Activation of the inflammatory response system has been related to the pathophysiology of schizophrenia by several recent studies. Schizophrenic patients have varied levels of proinflammatory cytokines, such as interleukin (IL)-1, -6, and tumor necrosis factor (TNF)alpha in their peripheral blood or cerebrospinal fluid. These cytokines can modify the metabolism of neurotransmitters, influence neural development, and IL-1 has been implicated in acute, and, on the other hand, chronic neurodegeneration. They could therefore be of primary pathogenic importance, either in the acute disease or during those stages of brain development which possibly influence the sensitivity of a person to schizophrenia in later life. The cytokine regulation of brain development and its possible neuroimmune involvement in the pathogenesis of schizophrenia has been raised. One indication of the pathogenic role of IL-1 in schizophrenia would be a demonstration of the difference between schizophrenic patients and healthy controls at the gene level. Therefore we analyzed the polymorphism of the IL-1 gene complex in 50 schizophrenic patients and in 400 healthy blood donors.
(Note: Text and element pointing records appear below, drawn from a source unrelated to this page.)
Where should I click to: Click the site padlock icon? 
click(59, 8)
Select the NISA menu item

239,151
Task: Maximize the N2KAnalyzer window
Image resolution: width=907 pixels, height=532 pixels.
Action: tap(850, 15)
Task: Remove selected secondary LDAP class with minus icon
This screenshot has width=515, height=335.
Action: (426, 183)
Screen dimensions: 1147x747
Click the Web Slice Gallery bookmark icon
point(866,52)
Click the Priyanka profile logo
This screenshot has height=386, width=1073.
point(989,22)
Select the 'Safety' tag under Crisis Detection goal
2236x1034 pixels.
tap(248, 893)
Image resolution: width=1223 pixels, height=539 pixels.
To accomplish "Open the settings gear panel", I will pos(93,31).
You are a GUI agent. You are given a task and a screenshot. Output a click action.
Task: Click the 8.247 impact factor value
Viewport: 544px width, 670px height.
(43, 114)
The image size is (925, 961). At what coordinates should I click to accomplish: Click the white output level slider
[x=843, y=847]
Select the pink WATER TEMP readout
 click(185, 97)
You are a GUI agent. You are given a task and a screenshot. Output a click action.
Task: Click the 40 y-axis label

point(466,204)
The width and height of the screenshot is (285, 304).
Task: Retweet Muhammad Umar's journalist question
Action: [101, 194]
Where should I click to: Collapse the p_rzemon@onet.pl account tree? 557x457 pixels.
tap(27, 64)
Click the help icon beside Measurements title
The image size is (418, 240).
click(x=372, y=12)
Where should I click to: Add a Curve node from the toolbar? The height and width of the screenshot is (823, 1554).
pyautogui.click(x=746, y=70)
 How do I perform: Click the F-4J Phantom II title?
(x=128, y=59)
The following allelisms were analyzed: IL-1beta gene: base exchange polymorphisms at the positions -511 (relative to the transcriptional start site); IL-1alpha gene: base exchange polymorphism at the position -889; IL-1 receptor antagonist (IL-1RA) gene: variable numbers of 86-base pair tandem repeats in intron 2. The frequencies of the IL-1beta (-511) allele 1, IL-1alpha (-889) allele 2, and IL-1RA allele 1 were somewhat, but not significantly, higher in the schizophrenic patients as compared to the controls. These alleles are known to be located on the same haplotype. The number of carriers of this haplotype was significantly higher in the schizophrenia patients (17/50 vs 81/400) than in the controls (P=0.026, chi2). The frequencies of this haplotype were 0.38 and 0.27, respectively (P=0.0266, chi2). The number of homozygotes of this haplotype was significantly higher in the schizophrenia patients (P=0.0006, chi2). These data suggest that the cytokine aberrations in schizophrenia are, at least partly, genetically determined.